HOW TO COMPLETE THIS TASK: Could you give the items below as a numbered list, with blank lines skipped and the pictures left out?

Collected data entries:
┌────────

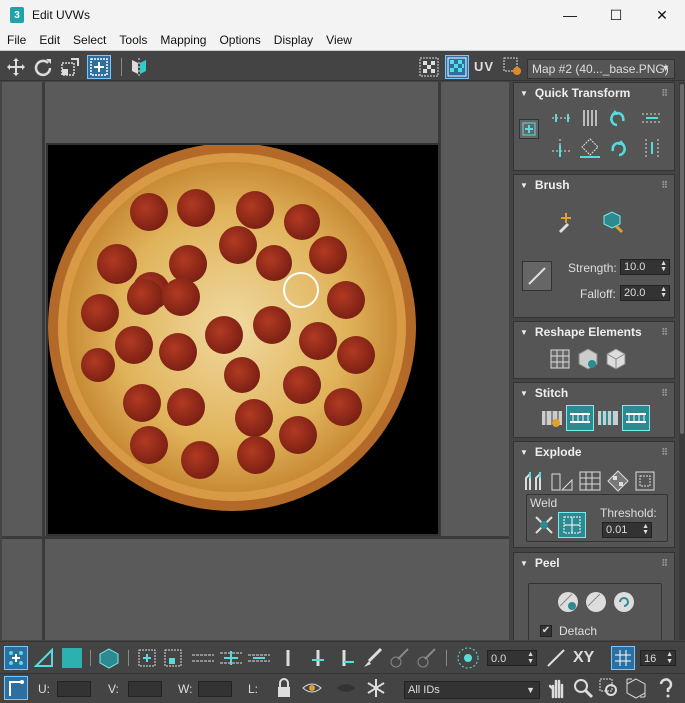  What do you see at coordinates (312, 688) in the screenshot?
I see `eye-icon` at bounding box center [312, 688].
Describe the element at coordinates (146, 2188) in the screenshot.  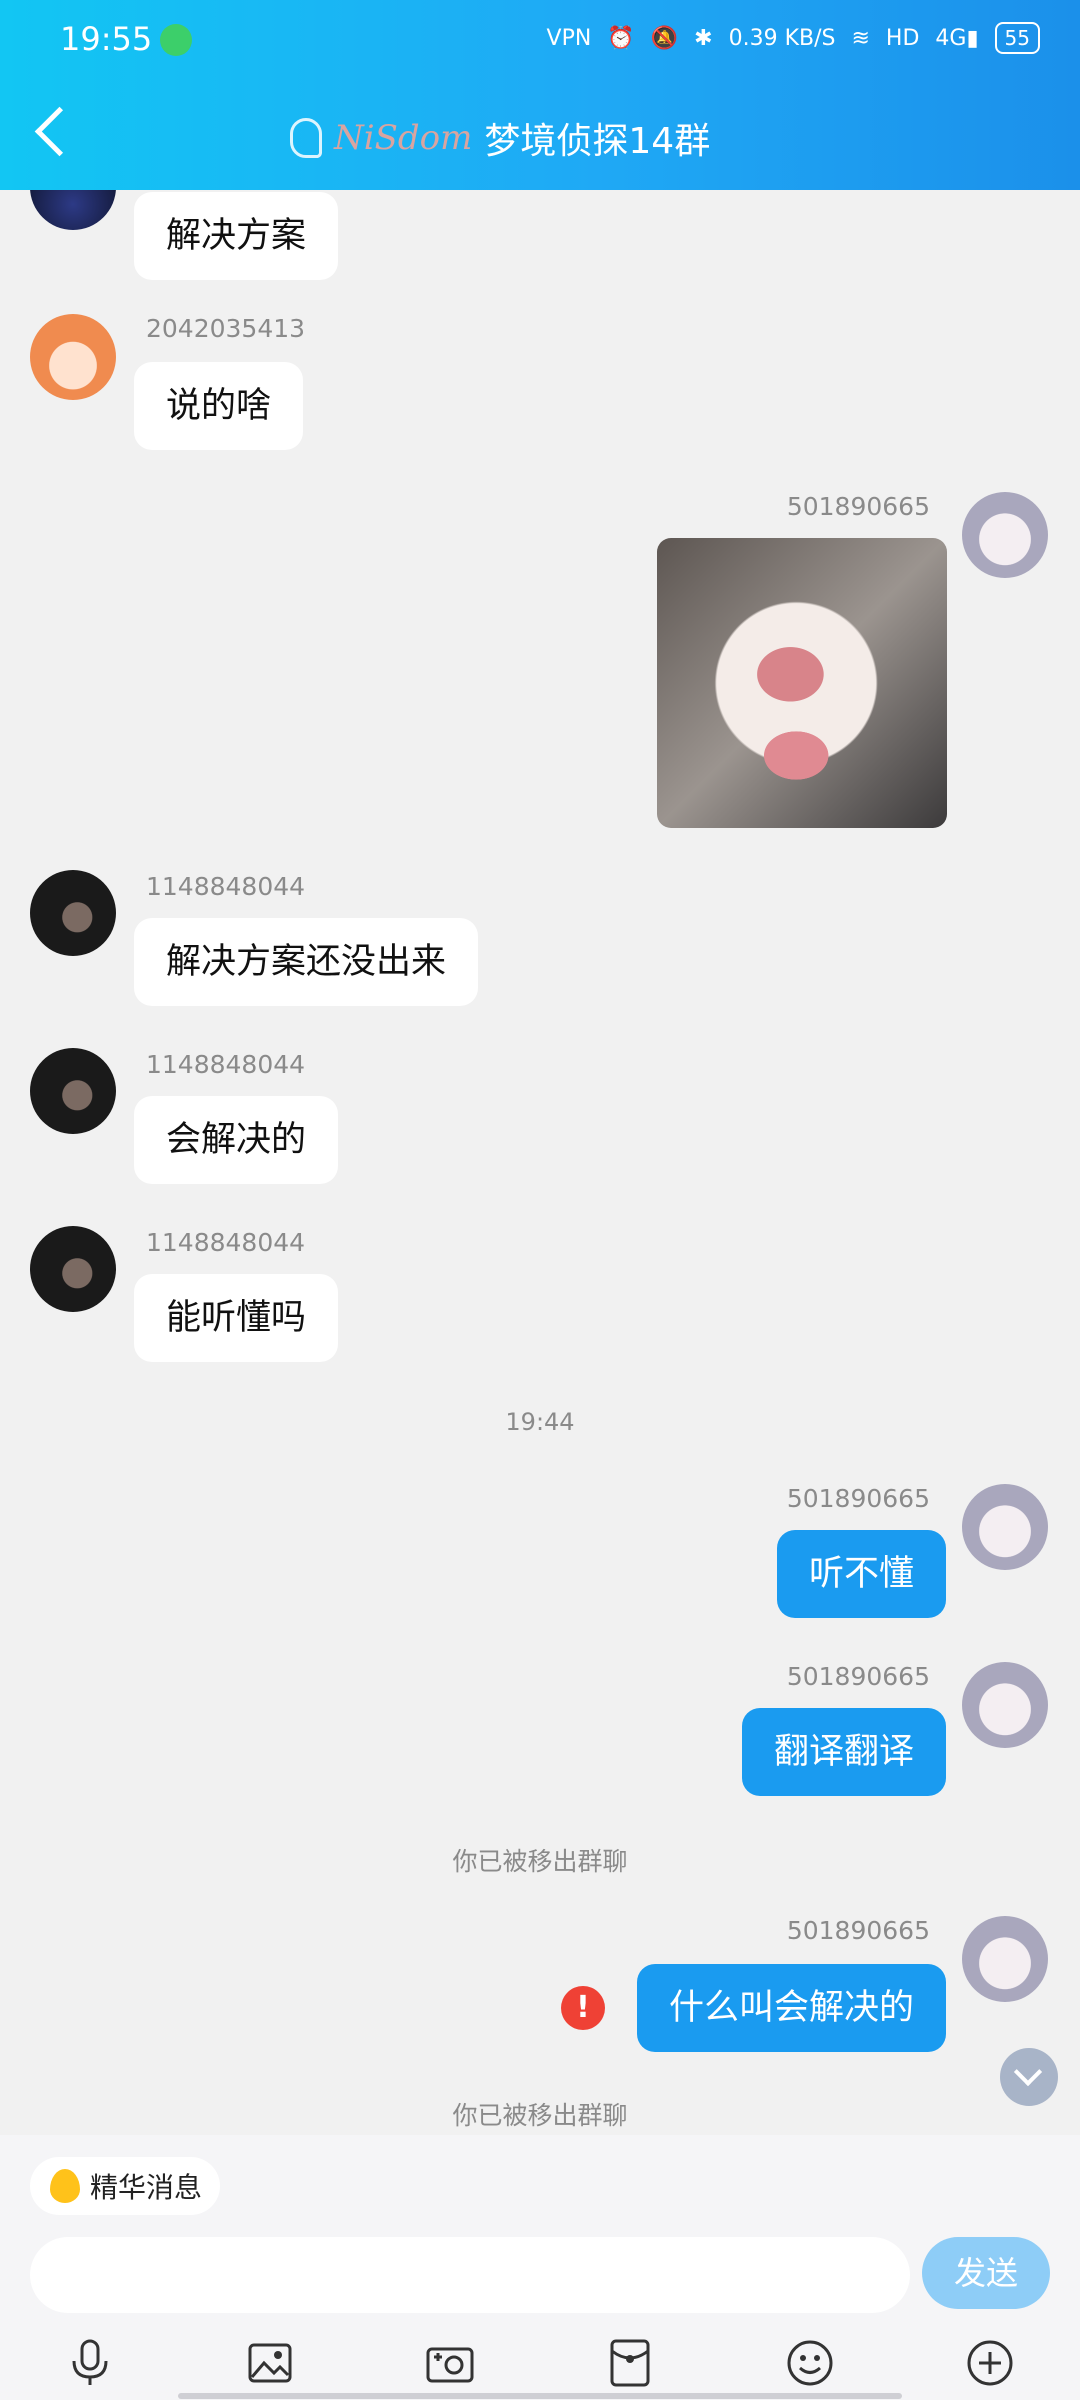
I see `essence-label: 精华消息` at that location.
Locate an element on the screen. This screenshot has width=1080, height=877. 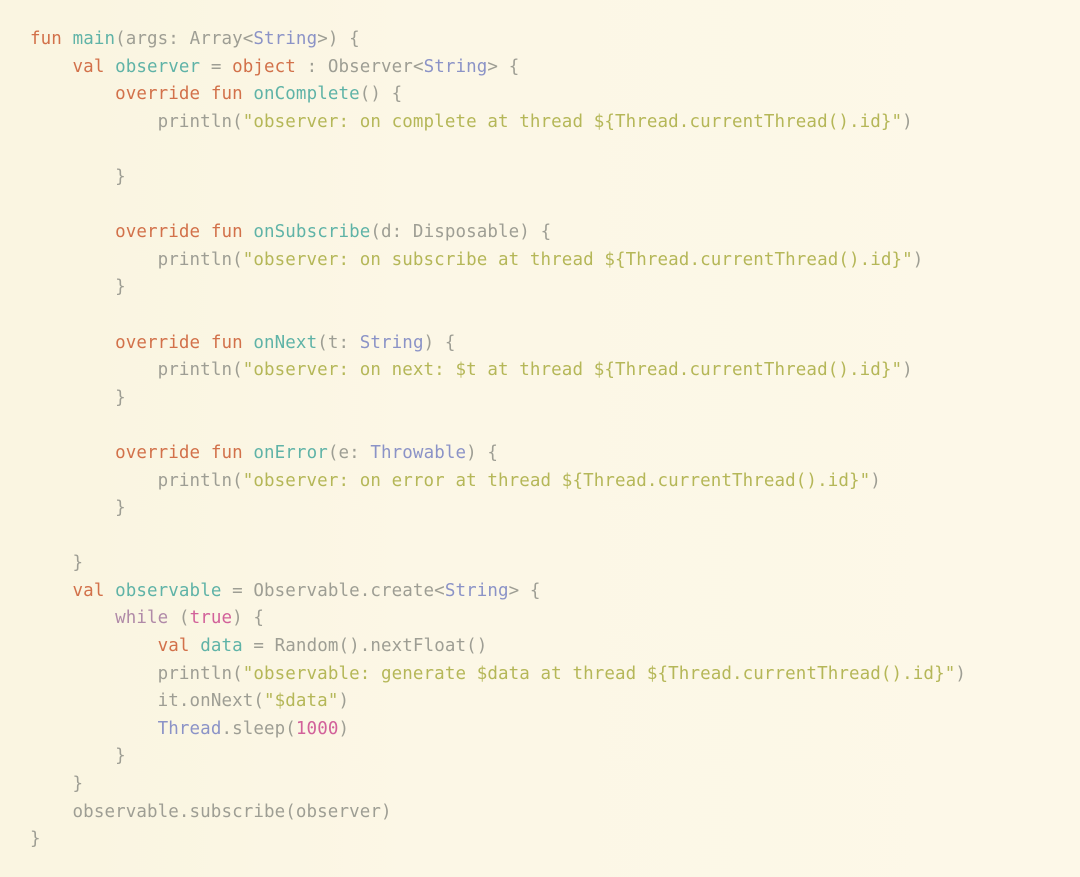
code-token-kw: val is located at coordinates (88, 590).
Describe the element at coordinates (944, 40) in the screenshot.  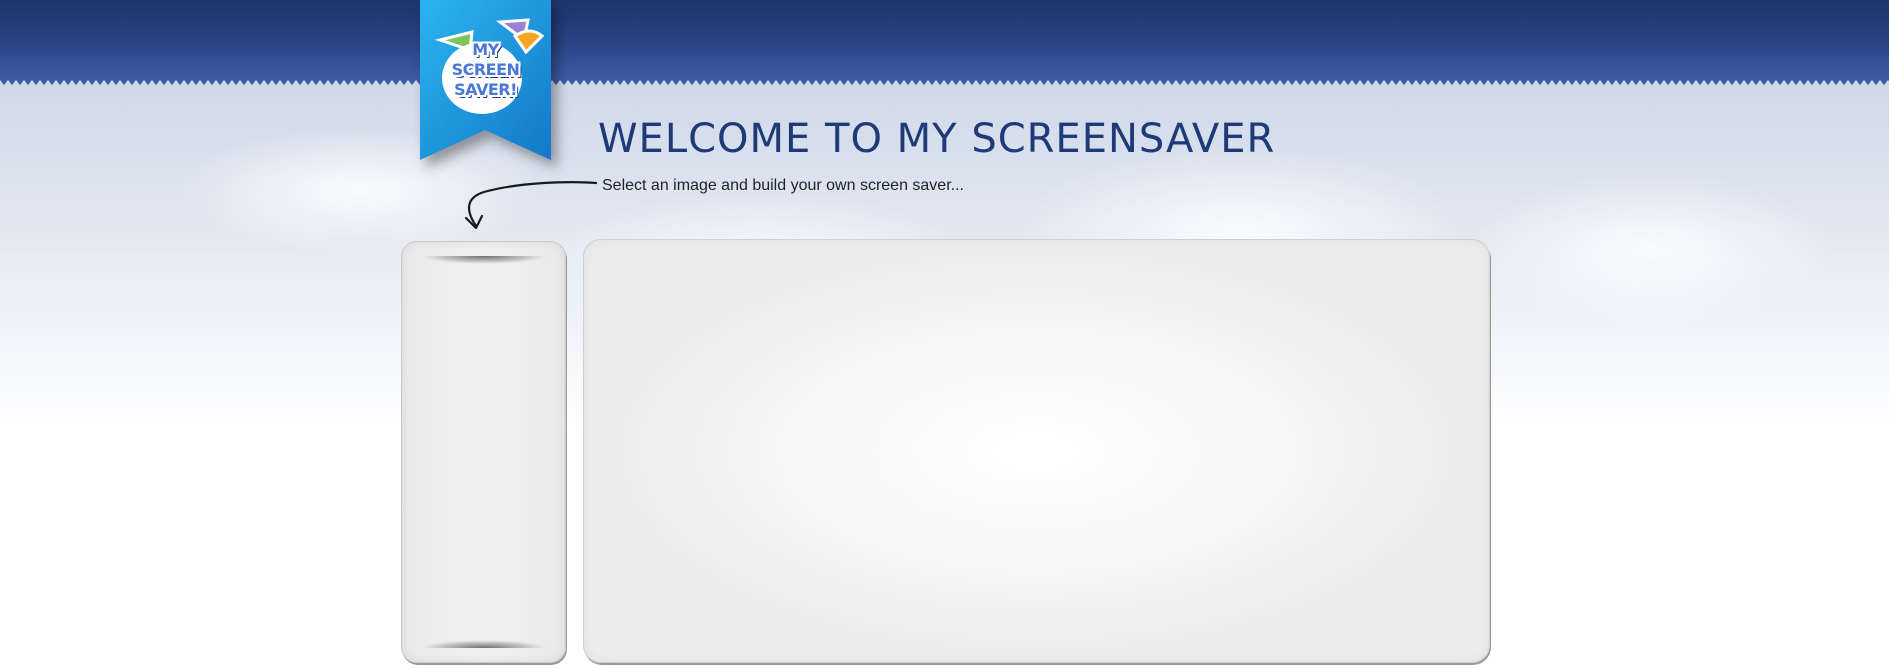
I see `header-bar` at that location.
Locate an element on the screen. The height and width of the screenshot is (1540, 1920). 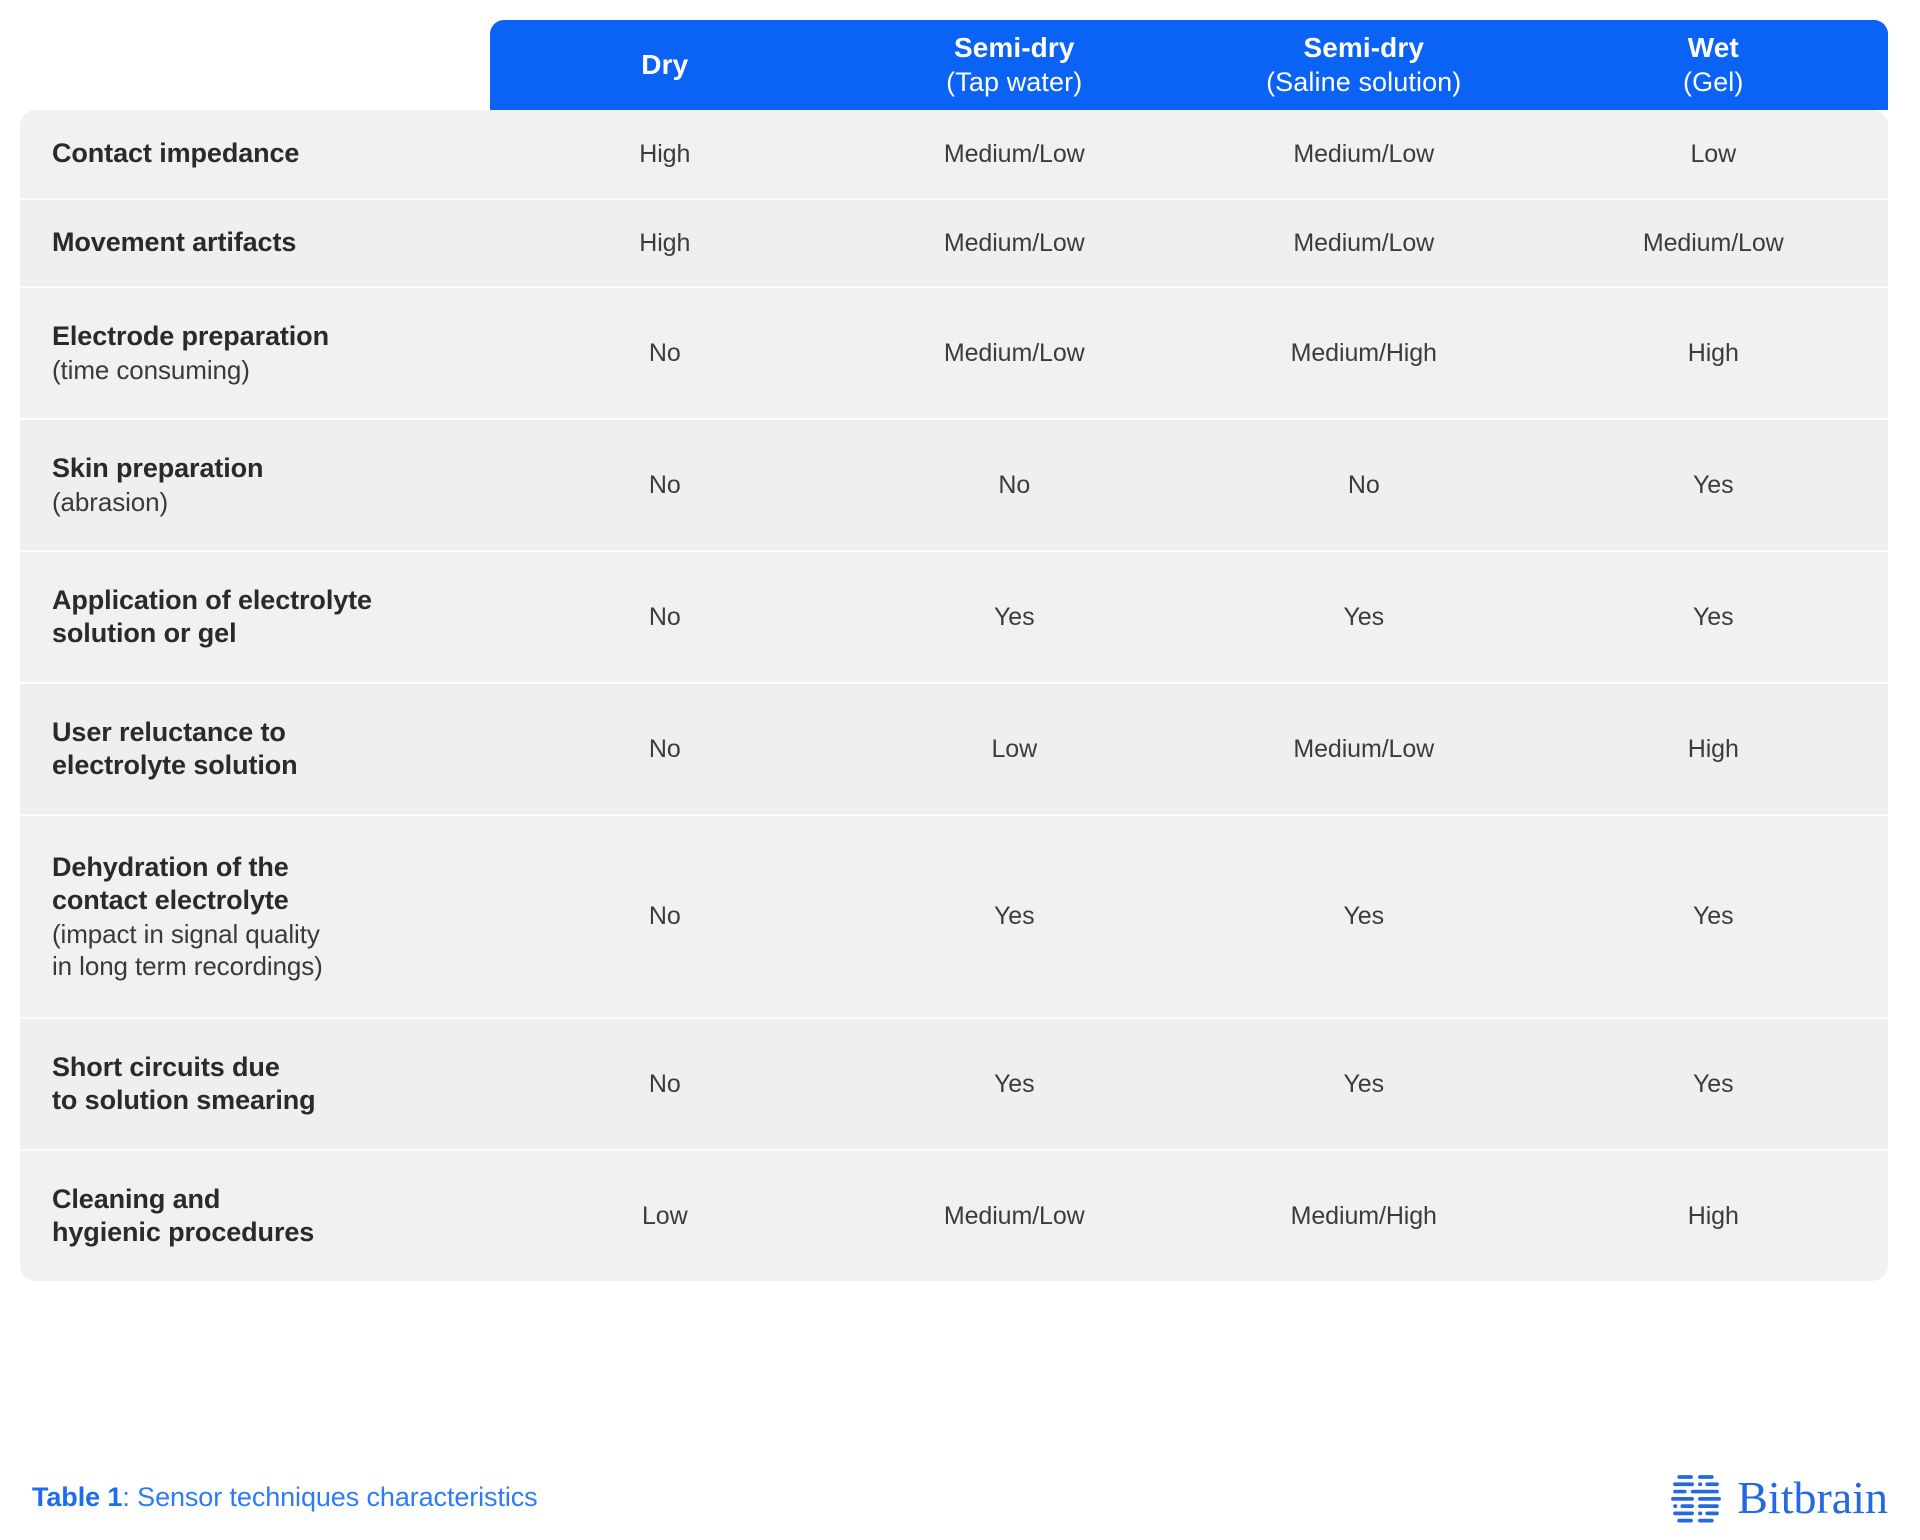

└────────

RESPONSE:
1.   What do you see at coordinates (312, 688) in the screenshot?
2. I see `eye-icon` at bounding box center [312, 688].
3. Describe the element at coordinates (146, 2188) in the screenshot.  
4. I see `essence-label: 精华消息` at that location.
5. Locate an element on the screen. This screenshot has width=1080, height=877. 
6. code-token-kw: val is located at coordinates (88, 590).
7. Describe the element at coordinates (944, 40) in the screenshot.  
8. I see `header-bar` at that location.
9. Locate an element on the screen. The height and width of the screenshot is (1540, 1920). 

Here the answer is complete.